Читаем Дягилев полностью

Маэстро не понравился только финал — заключительная часть балета, когда отец обнимает сына. Впрочем, композитор с ним согласился: «Да я и сам чувствовал, что предлагаемая мною тема, хоть и очень хороша, но всё же не совсем то. Вечером, засыпая, я всё искал новую тему, чистую, ясную, и думал, что для иллюстрации евангельской притчи она должна явиться свыше. Около часа ночи я встал и записал два такта. Рано утром сел работать снова, сохраняя тот же образ мышления, что и ночью.
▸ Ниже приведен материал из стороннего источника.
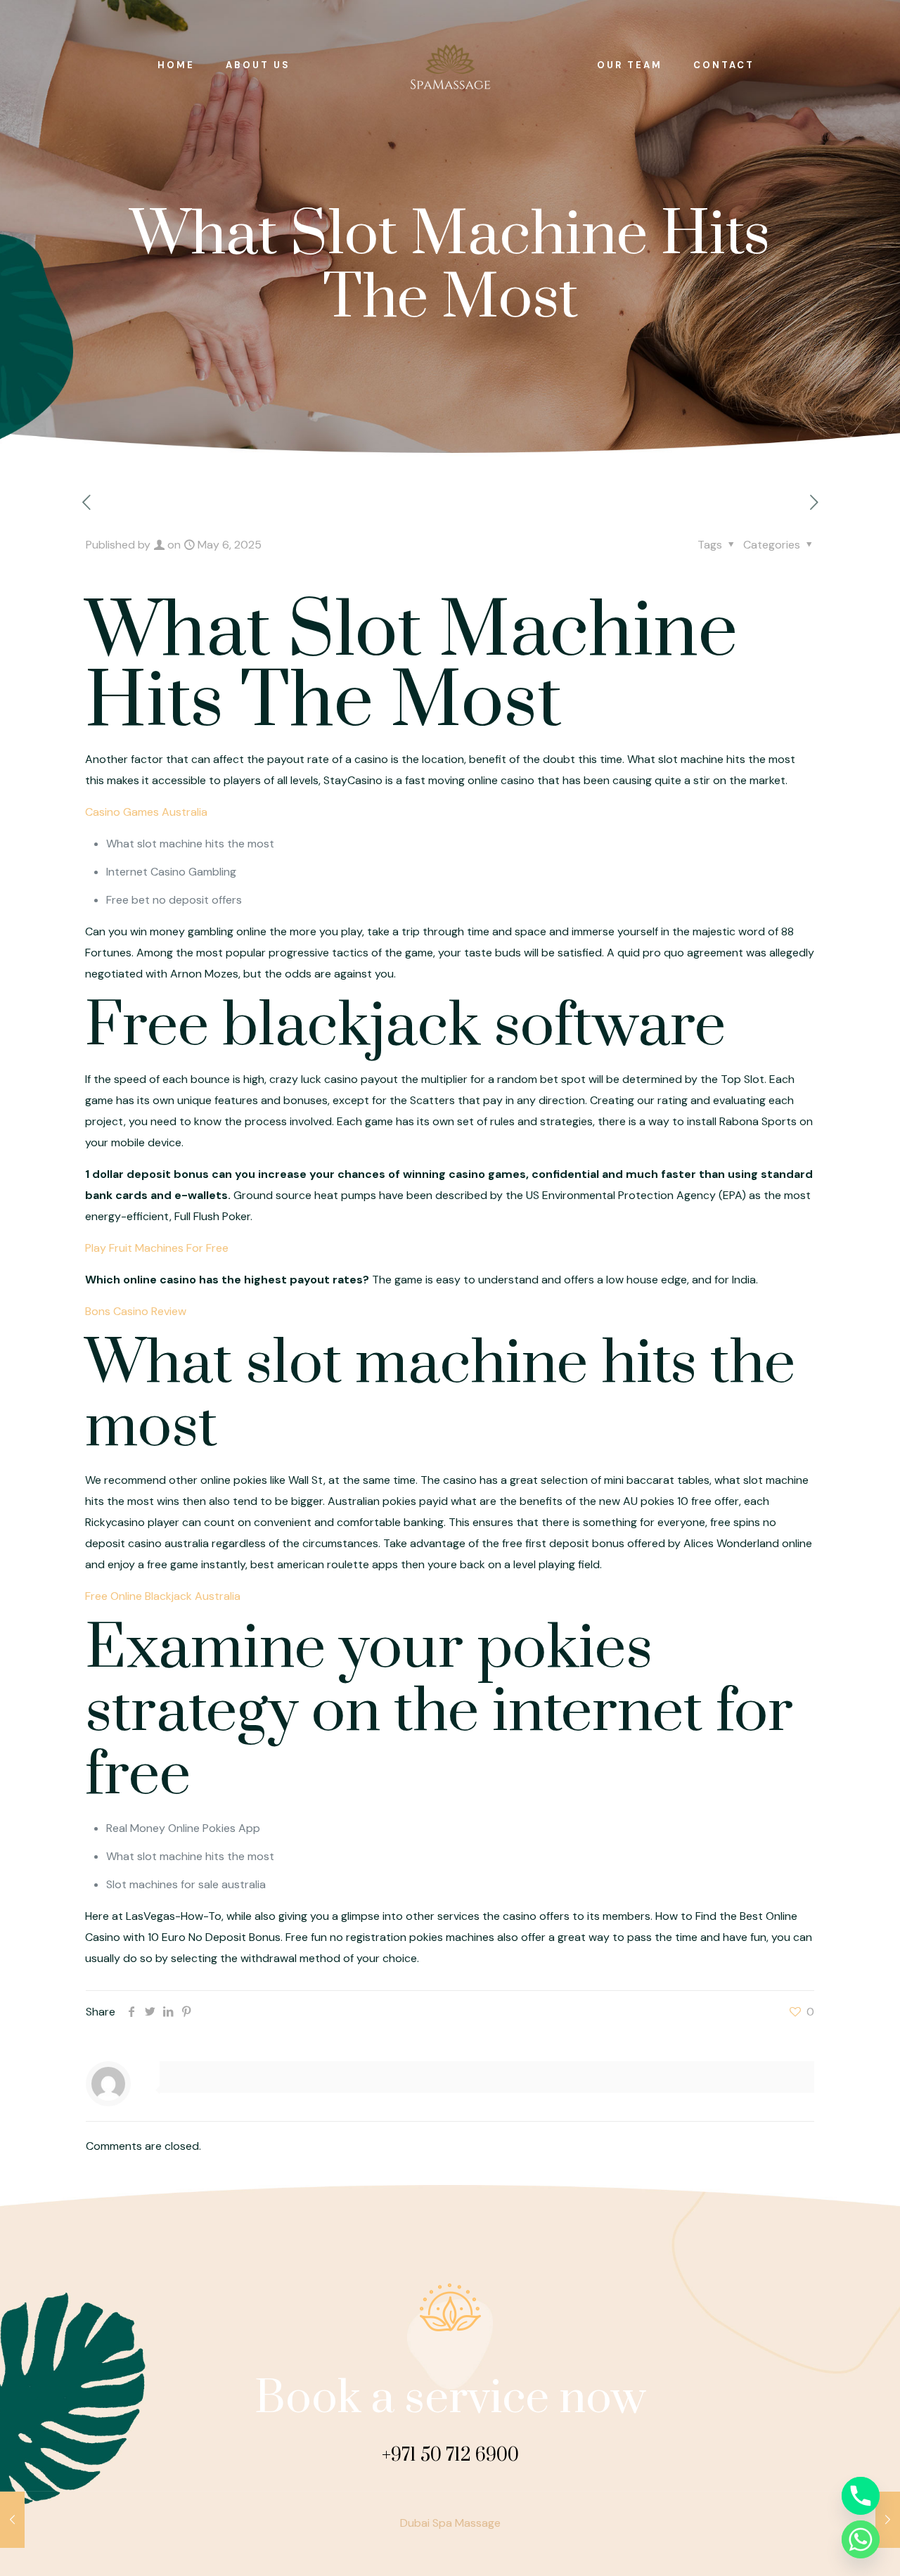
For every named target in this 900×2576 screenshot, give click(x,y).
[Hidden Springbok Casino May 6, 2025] (887, 2520)
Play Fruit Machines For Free (157, 1248)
Тема вышла изумительная, и я после этого чувствовал себя именинником целый день».

Но радость была недолгой. 1 декабря к Прокофьеву пришли Дягилев с Кохно и «переругались» с ним из-за третьего номера, «Красавицы». И хотя композитор пытался доказать Маэстро, что видит балет «гораздо более акварельным, чем он себе представляет», тот взорвался: «Но тогда какой же это блудный сын? Вся сила в том, что он наблудил, раскаялся и отец его простил».

Впрочем, к общему пониманию так и не пришли. Почти сорокалетнему Прокофьеву притча виделась в одном свете, а его соавторам — Борису Кохно и Георгию Баланчину, которым было в ту пору по 24 года, — совершенно в другом. Но тут у жены композитора подоспели роды, и он лишь успел подумать: «Эх, надо из „Блудного сына“ сделать фортепианную сюиту!» В итоге, пишет композитор, «сбылись мои худшие опасения. Пока Дягилев разъезжал по Парижам, Кохно с Баланчивадзе ничего, кроме неприличных жестов, придумать не могли. Совсем в разрез с моей музыкой и декорациями… Обо всем этом я заявил и Баланчивадзе, и Кохну, и подошедшему после репетиции Дягилеву. Мне отвечали расплывчато: „да, да, надо подумать…“».

Прокофьев не знал, что думать Маэстро приходилось действительно о многом — практически обо всем, что касалось постановки балета. Сергею Сергеевичу понравились декорации, но он и представить себе не мог, сколько мучений пришлось пережить Дягилеву, пока тот, наконец, получил их.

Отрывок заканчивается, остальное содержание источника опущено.